EXAMPLE EXAMPLE 3 72.2 mg of fiber VION AN-1 was treated with 1 mL of papain solution containing 0.833 mg / ml, incubated for 30 min at 20 ^C. Percentage of adsorption 100% Number of papain adsorbed 11.54 mg / g fiber. To determine the activity, to 1.8 ml of 0.1 M phosphate buffer pH 6.85 containing 0.3 mm DTT and 0.1 mm EDTA add 50 μl of a solution of commercial substrate Gly The Ala pNa with a concentration of 10 mg / ml, thermostat 5 min at 35 ^about C, after which the immobilized enzyme is introduced. The activity of the immobilized papain enzyme is 45.7% of the native value. The half-inactivation time is 16 days.

 PRI me R 4. The adsorption of papain on the fiber VION AN-1 is carried out, as in example 3. The concentration of papain in a solution of 2.5 mg / ml The adsorption value of 17 mg / g fiber. The desorption of immobilized papain under severe conditions (a solution of 2 M sodium chloride with 20% isopropanol) does not exceed 8-10%, which indicates a high stability of the immobilized enzyme.

 Example 5. To 0.1103 g of VION AN-1 fiber, a solution of α-chymotrypsin with a concentration of 1 mg / ml and Tris-HCl buffer pH 8.0 were added. After 1 h, 3.35 mg / g of fiber is adsorbed, or 37% after 5 days. 5.7 mg / g or 63%. The activity of immobilized α-chymotrypsin, measured by the conversion of the commercial preparation Pyr, Phe, pNA, is 35-42% of the native value.

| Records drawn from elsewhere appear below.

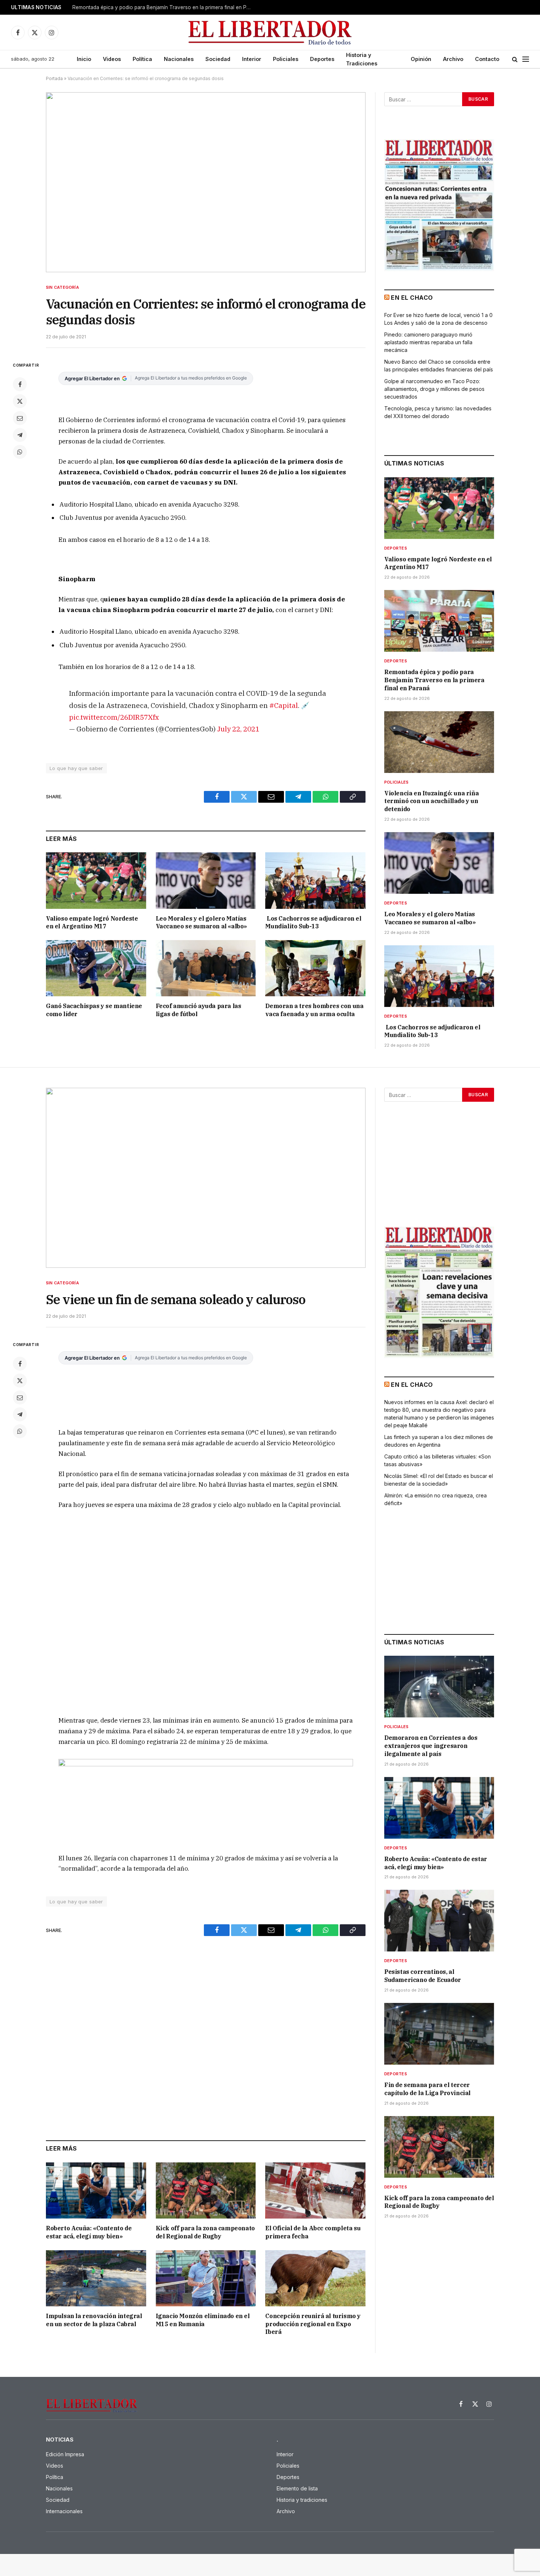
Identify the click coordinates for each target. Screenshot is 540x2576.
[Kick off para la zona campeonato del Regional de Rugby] (206, 2190)
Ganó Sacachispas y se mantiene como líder (94, 1010)
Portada (54, 78)
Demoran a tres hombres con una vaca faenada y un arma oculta (314, 1010)
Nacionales (179, 59)
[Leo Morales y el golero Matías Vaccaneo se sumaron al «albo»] (206, 880)
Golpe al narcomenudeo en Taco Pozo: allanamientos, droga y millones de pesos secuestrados (434, 389)
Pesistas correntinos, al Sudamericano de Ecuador (422, 1975)
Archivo (453, 59)
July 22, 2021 (238, 728)
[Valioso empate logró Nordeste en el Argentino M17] (96, 880)
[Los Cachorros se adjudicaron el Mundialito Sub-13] (315, 880)
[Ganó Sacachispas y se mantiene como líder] (96, 968)
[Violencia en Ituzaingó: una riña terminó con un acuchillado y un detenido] (439, 742)
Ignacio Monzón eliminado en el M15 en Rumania (203, 2320)
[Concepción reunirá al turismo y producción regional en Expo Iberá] (315, 2278)
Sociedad (217, 59)
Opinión (421, 59)
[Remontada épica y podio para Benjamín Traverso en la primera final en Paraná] (439, 621)
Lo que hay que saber (76, 768)
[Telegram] (20, 435)
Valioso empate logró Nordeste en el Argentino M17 (92, 922)
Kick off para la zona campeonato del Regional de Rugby (205, 2232)
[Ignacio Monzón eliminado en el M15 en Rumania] (206, 2278)
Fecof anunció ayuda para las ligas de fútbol (198, 1010)
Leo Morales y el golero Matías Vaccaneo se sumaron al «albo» (201, 922)
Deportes (322, 59)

PRI me R 6. The immobilization of α-chymotrypsin is carried out as in example 5, previously maintaining the fiber in a solution of Tris-HCl buffer pH 8.0 7 days. Adsorption of 81% or 7.32 mg / g of fiber. At 55 ^° C, the deactivation rate constant is an order of magnitude lower than for the enzyme in solution.

 Thus, the proposed method allows the immobilization of various classes of enzymes on the fiber produced by the industry, which makes it easily accessible, the carrier does not require prior activation, and the immobilized enzymes retain high activity and stability.

Claims (1)

 METHOD FOR PRODUCING IMMOBILIZED ENZYMES by treating an organic carrier with an aqueous enzyme solution, characterized in that a chemisorption fiber based on a copolymer of acrylonitrile with 2,5-vinylpyridine is used as a carrier.